Nous, avec notre religion (fut-ce avec la religion chrétienne, je l’ai dit !), nous passons le plus
clair de notre temps à ériger des murs et dresser des barrières entre Dieu et nous : la peur, la
méfiance, la culpabilité, le sentiment de ne pas être à la hauteur, de ne pas mériter... Et Dieu,
dans sa grâce, ne cesse de venir fissurer ces murs, abattre ces barrières, pour venir nous
rencontrer précisément dans nos faiblesses humaines. Non pas pour y planter un couteau et le
remuer dans la plaie, mais pour y déposer la douceur d’une caresse, le baume d’une tendresse.
Le Seigneur vient déposer au creux de nos vies sa présence, simple, bienveillante, offerte.

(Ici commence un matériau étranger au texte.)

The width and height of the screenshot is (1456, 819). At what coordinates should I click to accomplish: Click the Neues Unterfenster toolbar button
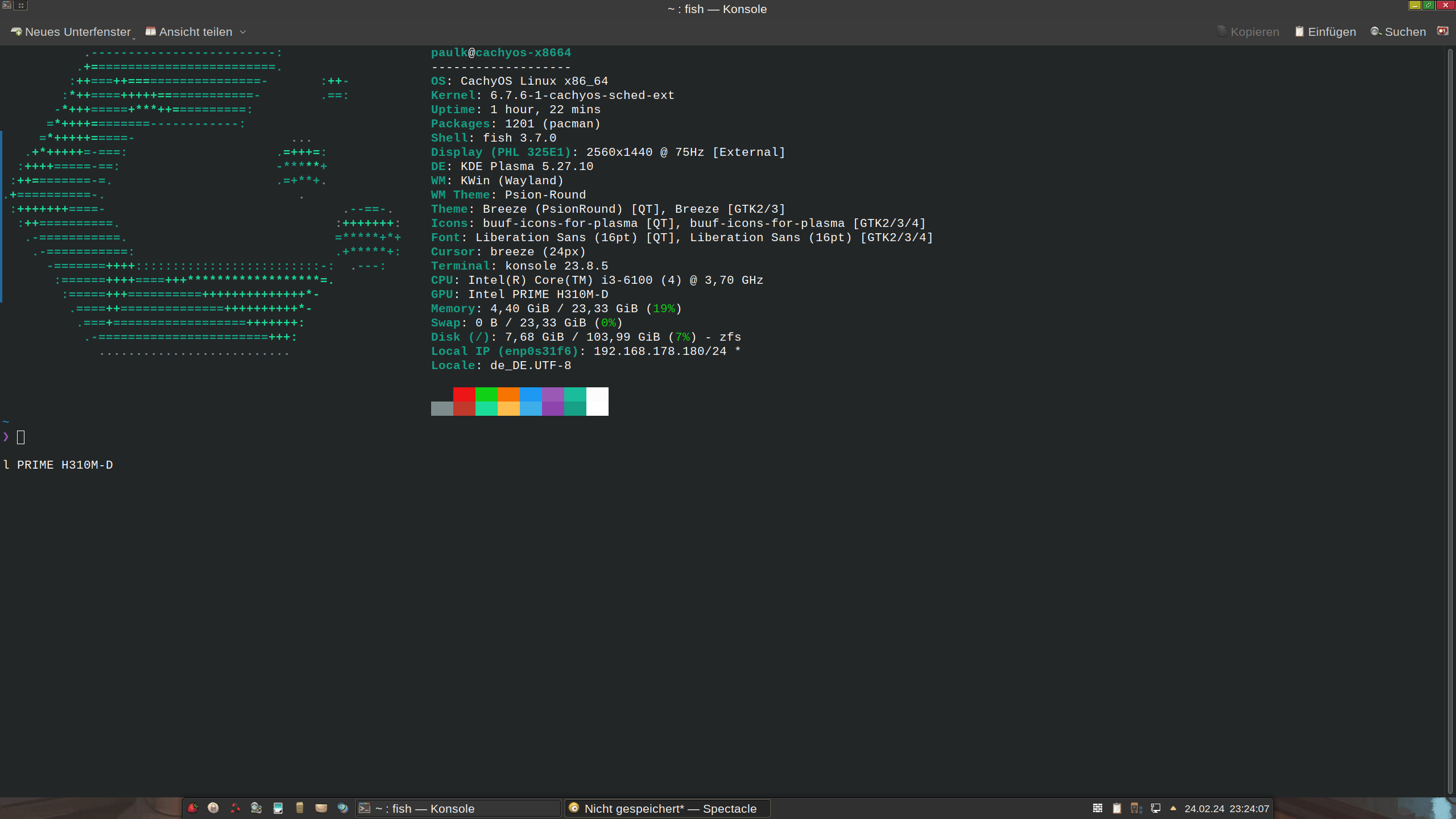[x=71, y=32]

Comme un ami qui vient nous mettre la main sur l’épaule quand les mots sont impuissants à
traduire la joie intense ou la douleur foudroyante. Comme un frère qui vient dire que, quoi
qu’il arrive, on est ensemble.
Alors, quand résonnent dans nos existences les airs de flûtes ou les complaintes, et que les
religieux gris et chagrins restent de marbre, glacés dans leur suffisance et leur impeccabilité,
le Christ, lui, vient chanter et pleurer avec nous. Quand nous nous trouvons à table entre gens
ô combien imparfaits, il s’invite au repas. Il vient nous nourrir du pain qu’il rompt avec nous,
il vient nous abreuver de la coupe qu’il fait circuler entre nous. Goinfre, poivrot, ami des
pécheurs : le Christ est l’amour fou de Dieu pour toi, pour moi, pour nous tous. Amen.